Last week the English language news sites were atwitter (in both senses) with the announcement by Atos CEO Thierry Breton that the French technology company intends to ban internal email usage among its 74,000 employees within 18 months. Perhaps thanks to my last blog post on email, The Independent called for an interview on "the death of email." The BBC did a radio debate, but obstinately refused to change their programming to accommodate my schedule.
Breton claims that only 10% of the 200 emails a typical employee receives daily are “useful,” and 18% is spam. He likens email to “pollution” in the working environment, and says Atos is “taking action now to reverse this trend, just as organizations took measures to reduce environmental pollution after the industrial revolution.” Well, it took most organizations at least 150 years to attend to environmental pollution, so we can be happy the campaign to sop up toxic email is moving more rapidly.
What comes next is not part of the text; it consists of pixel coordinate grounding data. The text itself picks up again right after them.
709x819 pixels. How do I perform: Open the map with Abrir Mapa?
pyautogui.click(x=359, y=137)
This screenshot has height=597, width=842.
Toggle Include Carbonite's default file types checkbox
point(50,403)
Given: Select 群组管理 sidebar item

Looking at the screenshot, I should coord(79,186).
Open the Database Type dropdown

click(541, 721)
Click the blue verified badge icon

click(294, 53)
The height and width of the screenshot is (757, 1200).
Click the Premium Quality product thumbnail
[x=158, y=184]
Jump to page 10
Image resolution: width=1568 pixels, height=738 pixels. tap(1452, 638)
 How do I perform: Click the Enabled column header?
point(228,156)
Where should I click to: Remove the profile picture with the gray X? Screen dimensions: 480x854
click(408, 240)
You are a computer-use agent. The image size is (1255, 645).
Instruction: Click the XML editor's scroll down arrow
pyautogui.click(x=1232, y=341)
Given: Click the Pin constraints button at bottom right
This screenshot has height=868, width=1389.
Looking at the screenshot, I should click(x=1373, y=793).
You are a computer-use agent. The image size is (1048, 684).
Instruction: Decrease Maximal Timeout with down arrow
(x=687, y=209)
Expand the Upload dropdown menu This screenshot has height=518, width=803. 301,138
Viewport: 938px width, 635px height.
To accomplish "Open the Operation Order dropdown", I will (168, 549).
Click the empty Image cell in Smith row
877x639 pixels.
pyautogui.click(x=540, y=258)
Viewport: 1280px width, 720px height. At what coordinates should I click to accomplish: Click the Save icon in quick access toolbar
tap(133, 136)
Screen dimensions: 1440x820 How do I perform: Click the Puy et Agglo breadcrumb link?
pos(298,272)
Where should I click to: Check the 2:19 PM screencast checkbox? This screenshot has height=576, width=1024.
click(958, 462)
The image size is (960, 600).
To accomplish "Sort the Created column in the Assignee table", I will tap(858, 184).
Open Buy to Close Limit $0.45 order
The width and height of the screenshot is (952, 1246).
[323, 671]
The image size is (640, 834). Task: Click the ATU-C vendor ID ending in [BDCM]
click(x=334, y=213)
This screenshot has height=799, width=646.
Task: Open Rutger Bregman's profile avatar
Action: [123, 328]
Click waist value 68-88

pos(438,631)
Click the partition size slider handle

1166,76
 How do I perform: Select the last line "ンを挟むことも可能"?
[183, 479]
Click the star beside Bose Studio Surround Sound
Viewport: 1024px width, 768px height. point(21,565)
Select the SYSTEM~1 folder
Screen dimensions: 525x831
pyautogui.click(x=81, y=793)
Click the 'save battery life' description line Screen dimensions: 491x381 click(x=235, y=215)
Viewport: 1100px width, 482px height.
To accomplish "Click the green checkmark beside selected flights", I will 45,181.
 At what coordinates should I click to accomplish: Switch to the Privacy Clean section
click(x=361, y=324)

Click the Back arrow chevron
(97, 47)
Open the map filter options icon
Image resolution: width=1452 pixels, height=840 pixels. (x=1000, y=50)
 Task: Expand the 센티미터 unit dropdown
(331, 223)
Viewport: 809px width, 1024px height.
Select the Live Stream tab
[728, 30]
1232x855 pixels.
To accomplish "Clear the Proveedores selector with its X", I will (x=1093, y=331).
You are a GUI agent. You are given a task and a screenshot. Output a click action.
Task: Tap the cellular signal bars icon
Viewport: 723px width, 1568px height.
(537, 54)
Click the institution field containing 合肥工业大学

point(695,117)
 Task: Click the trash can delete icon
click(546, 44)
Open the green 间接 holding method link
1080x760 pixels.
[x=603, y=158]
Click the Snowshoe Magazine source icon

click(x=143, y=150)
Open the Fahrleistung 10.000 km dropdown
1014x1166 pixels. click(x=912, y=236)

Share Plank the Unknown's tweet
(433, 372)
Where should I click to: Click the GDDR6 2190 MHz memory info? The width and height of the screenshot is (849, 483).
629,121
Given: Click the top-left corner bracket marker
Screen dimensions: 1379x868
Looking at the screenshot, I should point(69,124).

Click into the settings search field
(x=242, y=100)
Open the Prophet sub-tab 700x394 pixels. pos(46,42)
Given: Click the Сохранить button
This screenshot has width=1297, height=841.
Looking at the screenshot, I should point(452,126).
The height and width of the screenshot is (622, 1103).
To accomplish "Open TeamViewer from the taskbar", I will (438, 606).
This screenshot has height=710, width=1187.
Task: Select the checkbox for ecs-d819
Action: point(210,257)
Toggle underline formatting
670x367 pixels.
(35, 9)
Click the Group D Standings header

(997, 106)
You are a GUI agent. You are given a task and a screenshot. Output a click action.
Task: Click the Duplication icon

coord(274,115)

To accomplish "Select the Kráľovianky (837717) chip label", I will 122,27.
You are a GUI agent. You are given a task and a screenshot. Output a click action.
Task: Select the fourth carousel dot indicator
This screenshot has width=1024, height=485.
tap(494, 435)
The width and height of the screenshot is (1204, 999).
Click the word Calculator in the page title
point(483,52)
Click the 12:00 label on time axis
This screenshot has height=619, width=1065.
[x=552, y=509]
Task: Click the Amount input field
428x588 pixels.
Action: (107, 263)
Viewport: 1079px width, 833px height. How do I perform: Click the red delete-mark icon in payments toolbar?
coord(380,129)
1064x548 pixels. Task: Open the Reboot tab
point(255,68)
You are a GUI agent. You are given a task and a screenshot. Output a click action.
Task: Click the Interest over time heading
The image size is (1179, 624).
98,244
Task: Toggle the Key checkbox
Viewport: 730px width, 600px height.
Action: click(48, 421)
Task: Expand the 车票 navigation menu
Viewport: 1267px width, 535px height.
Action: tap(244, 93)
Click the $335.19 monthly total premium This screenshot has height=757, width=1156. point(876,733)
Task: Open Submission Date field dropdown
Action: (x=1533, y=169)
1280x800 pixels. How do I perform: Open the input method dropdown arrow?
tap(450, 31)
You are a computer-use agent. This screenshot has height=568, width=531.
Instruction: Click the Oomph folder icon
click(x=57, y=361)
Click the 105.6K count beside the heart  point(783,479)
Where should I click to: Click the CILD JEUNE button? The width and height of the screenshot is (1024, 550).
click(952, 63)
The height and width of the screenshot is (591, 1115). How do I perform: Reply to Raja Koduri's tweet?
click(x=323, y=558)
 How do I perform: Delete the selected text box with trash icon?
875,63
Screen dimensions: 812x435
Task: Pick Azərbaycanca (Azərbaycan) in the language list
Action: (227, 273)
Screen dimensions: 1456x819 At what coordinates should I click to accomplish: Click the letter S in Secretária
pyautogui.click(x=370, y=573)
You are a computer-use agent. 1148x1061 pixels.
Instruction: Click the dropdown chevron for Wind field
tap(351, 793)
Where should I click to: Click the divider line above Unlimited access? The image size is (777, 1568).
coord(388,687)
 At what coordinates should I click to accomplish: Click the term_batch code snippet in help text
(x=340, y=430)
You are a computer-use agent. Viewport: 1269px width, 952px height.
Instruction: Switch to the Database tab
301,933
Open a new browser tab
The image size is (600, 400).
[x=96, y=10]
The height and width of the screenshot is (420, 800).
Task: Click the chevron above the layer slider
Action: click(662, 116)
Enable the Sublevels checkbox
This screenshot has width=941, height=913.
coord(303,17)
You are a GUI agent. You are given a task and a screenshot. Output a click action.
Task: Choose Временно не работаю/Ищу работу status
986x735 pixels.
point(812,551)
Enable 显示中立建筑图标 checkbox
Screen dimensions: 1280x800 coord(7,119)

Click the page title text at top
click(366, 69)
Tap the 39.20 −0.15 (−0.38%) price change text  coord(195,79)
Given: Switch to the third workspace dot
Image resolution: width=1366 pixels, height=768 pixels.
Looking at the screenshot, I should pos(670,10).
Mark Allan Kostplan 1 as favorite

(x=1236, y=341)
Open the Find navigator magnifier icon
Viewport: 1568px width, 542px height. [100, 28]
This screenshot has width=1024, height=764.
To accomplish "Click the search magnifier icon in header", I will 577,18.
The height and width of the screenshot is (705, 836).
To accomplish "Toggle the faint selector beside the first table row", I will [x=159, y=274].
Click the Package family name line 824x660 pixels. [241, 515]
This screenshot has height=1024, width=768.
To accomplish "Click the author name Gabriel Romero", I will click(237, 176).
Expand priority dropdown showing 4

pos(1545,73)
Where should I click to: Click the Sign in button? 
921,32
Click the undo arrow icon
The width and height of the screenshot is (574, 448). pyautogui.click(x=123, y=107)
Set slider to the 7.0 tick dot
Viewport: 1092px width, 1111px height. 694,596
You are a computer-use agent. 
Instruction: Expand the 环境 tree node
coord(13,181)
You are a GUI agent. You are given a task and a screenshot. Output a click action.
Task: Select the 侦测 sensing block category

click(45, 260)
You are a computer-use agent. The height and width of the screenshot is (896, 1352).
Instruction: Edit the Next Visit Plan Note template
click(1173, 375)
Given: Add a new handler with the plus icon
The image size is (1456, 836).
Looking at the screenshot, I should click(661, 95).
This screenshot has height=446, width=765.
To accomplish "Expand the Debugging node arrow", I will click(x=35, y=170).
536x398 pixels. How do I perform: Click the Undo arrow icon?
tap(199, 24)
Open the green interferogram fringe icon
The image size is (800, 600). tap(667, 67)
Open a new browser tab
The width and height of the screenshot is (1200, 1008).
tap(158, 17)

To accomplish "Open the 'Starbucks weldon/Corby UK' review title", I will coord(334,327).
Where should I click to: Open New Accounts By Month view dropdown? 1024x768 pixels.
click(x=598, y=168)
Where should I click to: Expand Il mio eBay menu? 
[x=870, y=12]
But it’s telling that Atos’s anti-email effort is an old-fashioned, top-down, you’ll-do-it-because-the-boss-says-so directive. Atos’s relatively young workforce reportedly is warm to the idea. But according to Forrester’s last survey of US information workers (and the numbers would not vary significantly for EMEA), 85% use email daily. The next most popular communication method, instant messaging, came in at 28%. And the enterprise 2.0 social technologies (wikis, blogs, internal social networks, and internal micro blogging) that are supposed to be revolutionizing the workplace? None of them exceeded 5% and the four of them together amounted to only 15%.
There’s a very real danger, then, that if an organization like Atos files “email bankruptcy” (Lawrence Lessig’s term for deleting your inbox), it may instead amount to communication suicide.
Email pollutes work environments and drowns employees not because it exists but because it is abused. We could have a long debate (and I hope we will in the comments) about what constitutes proper use and inappropriate abuse of email, but here is a simple guideline: Try to remember that email is electronic mail. Would you use mail to collaborate on a document with six colleagues? (“Please mark your suggested changes on the report, make six copies, and mail them back to each of the people cc’d on this message.”) Would you use mail to determine when a bunch of people were free for a one-hour meeting? Would you use mail for instant messaging?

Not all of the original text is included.